Sometime last year, shortly after Bobby was born, Sally had the worst temper tantrum she has ever had. Sean was working late and I had the kids. Bobby was fussy and I was trying to cook supper and I don’t even remember what set Sally off. But she wasn’t the only one who got mad—I got mad too. Really angry, and not just at her. My evening was not going as planned. Sally was lying on the ground, screaming and kicking things. So I chose a course of action and took it. I turned off the stove, grabbed Bobby, and put myself in a timeout in the bathroom. I sat there and held him and listened to Sally scream in the hall and tried not to cry. But in retrospect, I think I made the right call. I didn’t do anything I would regret, and removing myself and Bobby from the situation gave Sally the time she needed to calm down. And I knew where Sally was the whole time—in the hall outside the door—so it wasn’t like she was in danger of hurting herself or destroying something.

When the noise in the hall stopped I came out, and Sally was laying on the floor quietly, almost asleep. She opened her eyes and spoke to me calmly, addressing the issue that had set her off.

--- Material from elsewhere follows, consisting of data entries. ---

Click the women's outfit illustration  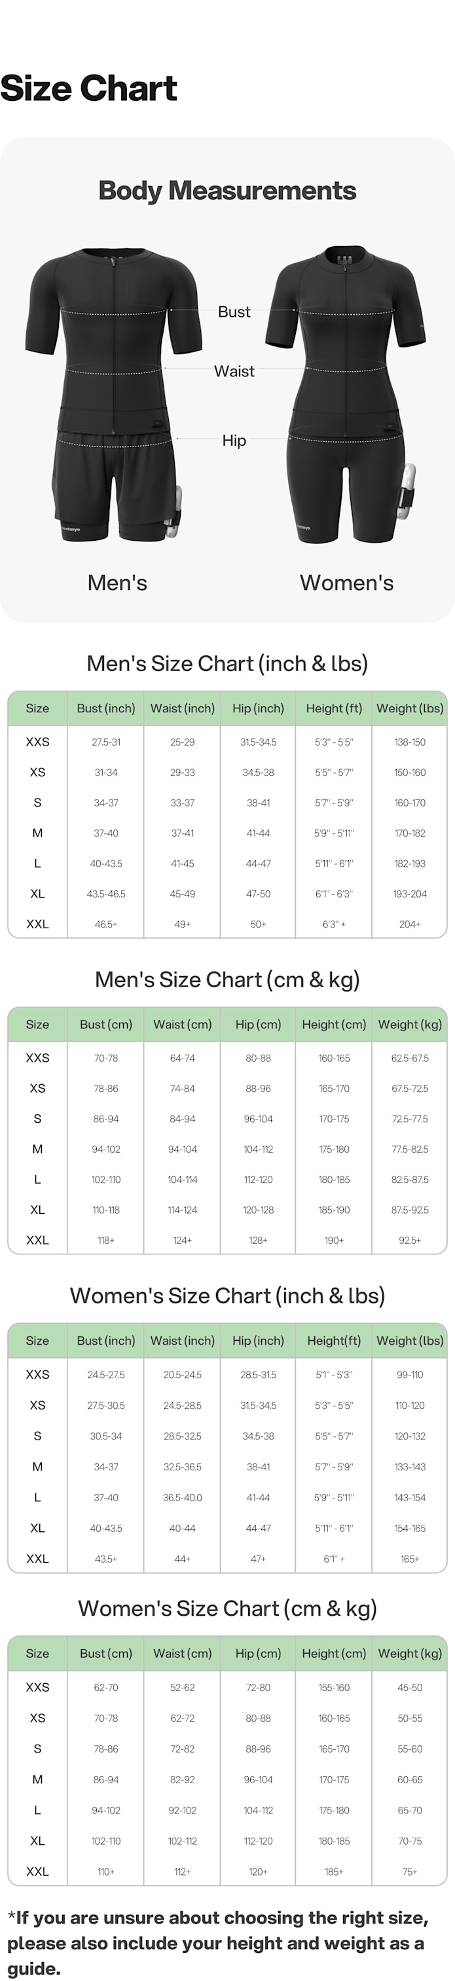click(x=346, y=394)
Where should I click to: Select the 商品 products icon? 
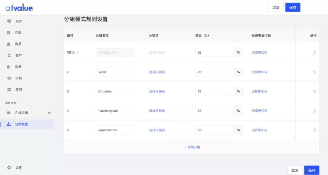(x=9, y=44)
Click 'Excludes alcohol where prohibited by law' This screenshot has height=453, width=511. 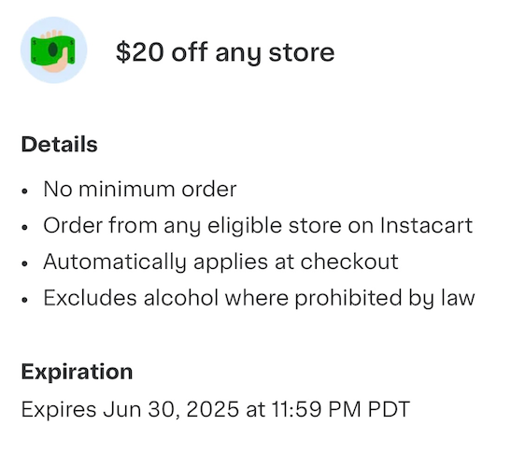tap(259, 299)
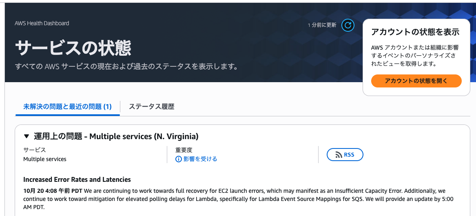
Task: Open the 影響を受ける severity link
Action: pos(200,159)
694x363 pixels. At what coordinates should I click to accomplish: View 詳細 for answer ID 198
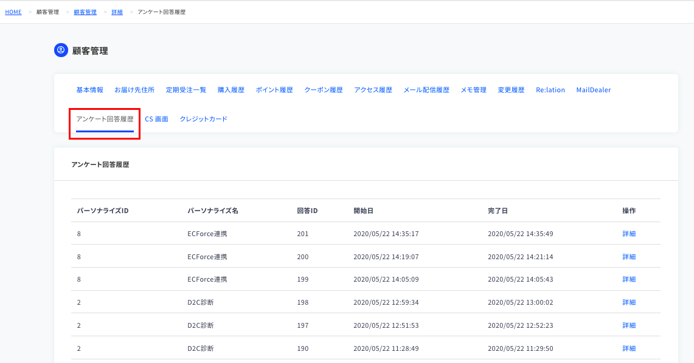click(x=629, y=302)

And so we talked about it, calmly, and found a solution to whatever the problem had been, a solution she had been too overwrought for us to reach earlier.

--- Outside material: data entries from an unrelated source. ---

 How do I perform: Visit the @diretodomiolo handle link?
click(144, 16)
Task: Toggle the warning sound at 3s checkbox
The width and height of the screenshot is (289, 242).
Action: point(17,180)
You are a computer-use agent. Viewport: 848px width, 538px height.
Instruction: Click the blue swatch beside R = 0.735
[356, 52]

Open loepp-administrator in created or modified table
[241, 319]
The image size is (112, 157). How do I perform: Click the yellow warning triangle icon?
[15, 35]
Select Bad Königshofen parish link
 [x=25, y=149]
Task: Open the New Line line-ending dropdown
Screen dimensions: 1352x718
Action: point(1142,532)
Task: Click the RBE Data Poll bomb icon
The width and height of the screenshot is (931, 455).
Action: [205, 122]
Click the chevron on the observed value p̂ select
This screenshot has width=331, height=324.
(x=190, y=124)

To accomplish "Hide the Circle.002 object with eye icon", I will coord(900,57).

When Sally gets upset and starts into a tantrum, I speak to her calmly. “Honey, it’s okay, I know you’re upset. Take a deep breath and let’s talk about it, and we’ll try to work something out.” Sally knows I mean that. She knows I listen to her, and she knows I take her input into account when making decisions. And she, in turn, listens to my concerns as well. Last week when we had to leave the park I told her it was Bobby’s bedtime, and she suggested that we stay and that Bobby could sleep in the stroller. In other words, she was listening to my concerns just as I listen to hers, and trying to find a solution that everyone could be happy with. Of course, sometimes the answer is still “no,” but even when that happens Sally at least knows I listened, and knows from experience that the answer isn’t always “no.”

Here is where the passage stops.